● Testo di partenza:

┄┄┄┄┄┄

Il 17 giugno 1970 segna una data che brucia nella memoria di ogni saharawi come il momento in cui la resistenza pacifica lasciò spazio alla determinazione rivoluzionaria. Quel giorno, nel quartiere di Zemla ad El Aaiún, Muhammad Sidi Ibrahim Basiri guidò una manifestazione che avrebbe cambiato per sempre il corso della storia saharawi. Basiri, nato nel 1942, era un giornalista e insegnante del Corano che aveva studiato in Egitto e Siria, dove aveva assorbito gli ideali nasseriani e dei movimenti di liberazione arabi.

Secondo la documentazione araba sulla resistenza saharawi, la Munazzama al-Tala’iyya li-Tahrir al-Saqiya al-Hamra (Organizzazione d’Avanguardia per la Liberazione della Saguia el-Hamra), conosciuta anche come al-Haraka al-Tala’iyya li-Tahrir al-Saqiya al-Hamra wa Wadi al-Dhahab (Movimento d’Avanguardia per la Liberazione della Saguia el-Hamra e Wadi al-Dhahab), fu fondata segretamente da Basiri alla fine del 1969. L’organizzazione si pose obiettivi chiari: la liberazione completa del Sahara Occidentale dall’occupazione spagnola, l’istituzione di uno stato indipendente e il rifiuto dell’integrazione con qualsiasi altra entità.

┄┄┄┄┄┄

● Materiale di lavoro:

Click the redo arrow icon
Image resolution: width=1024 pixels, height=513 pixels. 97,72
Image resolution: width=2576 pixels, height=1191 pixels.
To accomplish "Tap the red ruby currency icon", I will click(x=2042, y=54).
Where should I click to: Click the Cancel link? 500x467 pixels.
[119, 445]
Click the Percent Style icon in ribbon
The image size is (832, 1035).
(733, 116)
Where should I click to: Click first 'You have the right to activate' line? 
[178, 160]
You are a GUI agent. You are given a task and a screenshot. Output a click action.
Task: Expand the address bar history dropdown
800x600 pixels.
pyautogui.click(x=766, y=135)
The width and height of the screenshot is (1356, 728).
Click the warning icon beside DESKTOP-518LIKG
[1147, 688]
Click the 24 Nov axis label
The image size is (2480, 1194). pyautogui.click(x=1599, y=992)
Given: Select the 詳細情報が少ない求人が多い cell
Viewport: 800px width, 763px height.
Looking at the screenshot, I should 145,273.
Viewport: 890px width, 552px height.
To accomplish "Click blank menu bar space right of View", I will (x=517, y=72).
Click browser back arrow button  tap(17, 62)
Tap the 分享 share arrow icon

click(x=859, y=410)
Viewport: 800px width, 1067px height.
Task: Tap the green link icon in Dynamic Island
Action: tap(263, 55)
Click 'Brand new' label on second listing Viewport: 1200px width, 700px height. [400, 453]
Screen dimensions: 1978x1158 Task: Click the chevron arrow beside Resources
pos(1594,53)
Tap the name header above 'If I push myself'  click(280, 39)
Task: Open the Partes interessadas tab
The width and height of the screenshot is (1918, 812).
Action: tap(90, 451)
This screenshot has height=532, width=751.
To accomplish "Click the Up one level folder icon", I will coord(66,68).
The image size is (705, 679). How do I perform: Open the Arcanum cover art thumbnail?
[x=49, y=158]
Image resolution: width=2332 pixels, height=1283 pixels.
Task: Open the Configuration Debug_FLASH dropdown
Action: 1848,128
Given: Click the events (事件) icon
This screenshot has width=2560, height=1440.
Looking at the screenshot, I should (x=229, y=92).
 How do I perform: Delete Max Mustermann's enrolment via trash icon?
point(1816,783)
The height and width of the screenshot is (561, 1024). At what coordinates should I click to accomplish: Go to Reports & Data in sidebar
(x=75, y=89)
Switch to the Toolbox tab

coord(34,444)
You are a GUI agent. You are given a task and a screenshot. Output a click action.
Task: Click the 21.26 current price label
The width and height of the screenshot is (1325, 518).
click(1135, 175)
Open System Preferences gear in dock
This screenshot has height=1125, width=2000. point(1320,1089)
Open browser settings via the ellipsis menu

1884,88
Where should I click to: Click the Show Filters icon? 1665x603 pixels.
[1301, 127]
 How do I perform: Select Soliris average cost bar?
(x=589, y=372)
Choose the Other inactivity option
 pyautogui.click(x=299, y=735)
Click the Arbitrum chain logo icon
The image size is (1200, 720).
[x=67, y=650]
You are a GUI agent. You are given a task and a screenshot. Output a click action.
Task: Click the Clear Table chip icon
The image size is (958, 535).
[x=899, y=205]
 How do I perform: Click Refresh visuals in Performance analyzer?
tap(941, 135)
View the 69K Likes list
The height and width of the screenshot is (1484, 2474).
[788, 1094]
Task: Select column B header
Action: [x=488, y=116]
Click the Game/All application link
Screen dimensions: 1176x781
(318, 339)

┄┄┄┄┄┄

● Sfida A: Ricopia tali e quali le righe dei record, dalla riga con "Where should I click to: Click first" alla riga con "Action: tap(90, 451)", incluse tutte e due.
● Sfida B: Prosegui il testo sulla resistenza saharawi dal punto in cui si ferma.

● Risposta A:
Where should I click to: Click first 'You have the right to activate' line? 
[178, 160]
You are a GUI agent. You are given a task and a screenshot. Output a click action.
Task: Expand the address bar history dropdown
800x600 pixels.
pyautogui.click(x=766, y=135)
The width and height of the screenshot is (1356, 728).
Click the warning icon beside DESKTOP-518LIKG
[1147, 688]
Click the 24 Nov axis label
The image size is (2480, 1194). pyautogui.click(x=1599, y=992)
Given: Select the 詳細情報が少ない求人が多い cell
Viewport: 800px width, 763px height.
Looking at the screenshot, I should 145,273.
Viewport: 890px width, 552px height.
To accomplish "Click blank menu bar space right of View", I will (x=517, y=72).
Click browser back arrow button  tap(17, 62)
Tap the 分享 share arrow icon

click(x=859, y=410)
Viewport: 800px width, 1067px height.
Task: Tap the green link icon in Dynamic Island
Action: tap(263, 55)
Click 'Brand new' label on second listing Viewport: 1200px width, 700px height. [400, 453]
Screen dimensions: 1978x1158 Task: Click the chevron arrow beside Resources
pos(1594,53)
Tap the name header above 'If I push myself'  click(280, 39)
Task: Open the Partes interessadas tab
The width and height of the screenshot is (1918, 812).
Action: tap(90, 451)

● Risposta B:
Quando i manifestanti si radunarono per presentare un memorandum al governatore generale spagnolo José María Pérez de Lema y Tejero, chiedendo l’indipendenza e un trattamento equo per i saharawi, non sapevano di star scrivendo una pagina eroica della loro storia. I manifestanti alzarono slogan che rifiutavano l’integrazione, chiedevano l’insegnamento della lingua araba e l’uscita della Spagna, condannavano la deportazione dei giovani saharawi e contestavano la rappresentatività della Jemaa (assemblea tribale controllata dagli spagnoli).

La risposta spagnola fu brutale: quando tentò di arrestare i leader del movimento e i manifestanti risposero lanciando pietre, le autorità chiamarono la Legione Straniera, che aprì il fuoco sui dimostranti inermi. La documentazione araba riporta che “fu accolta questa manifestazione pacifica con la forza delle armi da parte del colonialismo spagnolo, dove furono uccisi e feriti un gran numero di saharawi e centinaia furono gettati nelle prigioni”. Tra 11 e 12 persone persero la vita, molte altre rimasero ferite, e centinaia furono arrestate.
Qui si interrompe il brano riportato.